Goal: Turn rl_training into a mainstream-style RL package for classic control and Atari by adding pixel-observation support, Atari presets, a RecurrentPPO contrib algorithm, a first zoo/ layer, and the packaging/docs polish needed for real adoption.

Architecture: Keep the existing rl_training core stable while extending it in three deliberate directions. First, teach the current env and trainer stack to support Atari wrappers and CNN encoders so existing DQN/PPO flows can train on image observations. Second, isolate recurrent PPO into rl_training.contrib so sequence state and hidden-state checkpoint semantics do not leak into every core policy path. Third, add a zoo/ layer for benchmark presets, scripts, and docs, plus installable CLI metadata, so the new capability is visible and reproducible instead of being buried in ad hoc examples.

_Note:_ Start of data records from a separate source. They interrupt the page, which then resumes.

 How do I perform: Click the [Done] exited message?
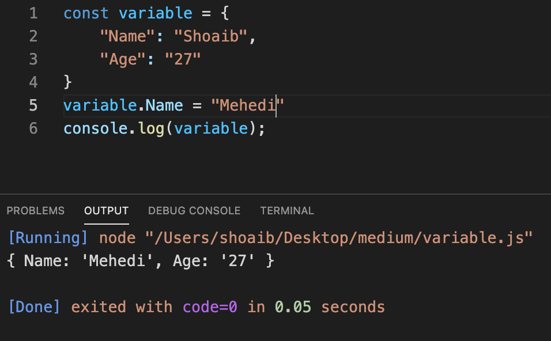click(x=33, y=306)
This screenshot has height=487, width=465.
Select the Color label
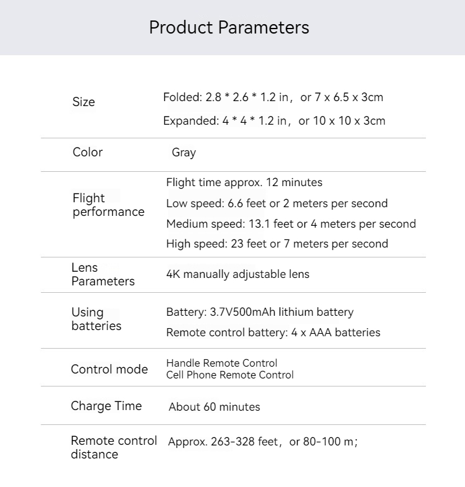tap(87, 152)
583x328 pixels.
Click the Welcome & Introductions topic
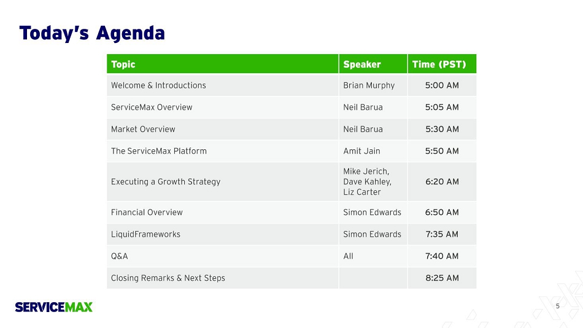[x=158, y=85]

Tech Stack: Python 3.10, PyTorch, Gymnasium, ALE-compatible Atari environments, pytest, setuptools


Task 1: Add failing Atari environment and CNN coverage

Files: - Create: tests/test_atari_envs.py - Create: tests/test_nature_cnn.py - Modify: tests/test_envs.py - Modify: tests/test_module_contracts.py

Step 1: Write the failing test

Add tests that define: - make_env() applies Atari preprocessing only when env_kwargs or config tags request the Atari pipeline - Atari env factories can produce stacked image observations with stable shapes - NatureCNN accepts (batch, channels, height, width) observations and returns a fixed-size feature tensor - non-image classic-control flows remain unchanged

Step 2: Run test to verify it fails

Run: PYTHONPATH=src pytest tests/test_atari_envs.py tests/test_nature_cnn.py tests/test_envs.py tests/test_module_contracts.py -q Expected: FAIL because Atari preprocessing and CNN feature extraction do not exist yet.

Step 3: Write minimal implementation

Create the smallest Atari wrapper helpers and CNN model needed to satisfy the tests without changing trainer logic yet.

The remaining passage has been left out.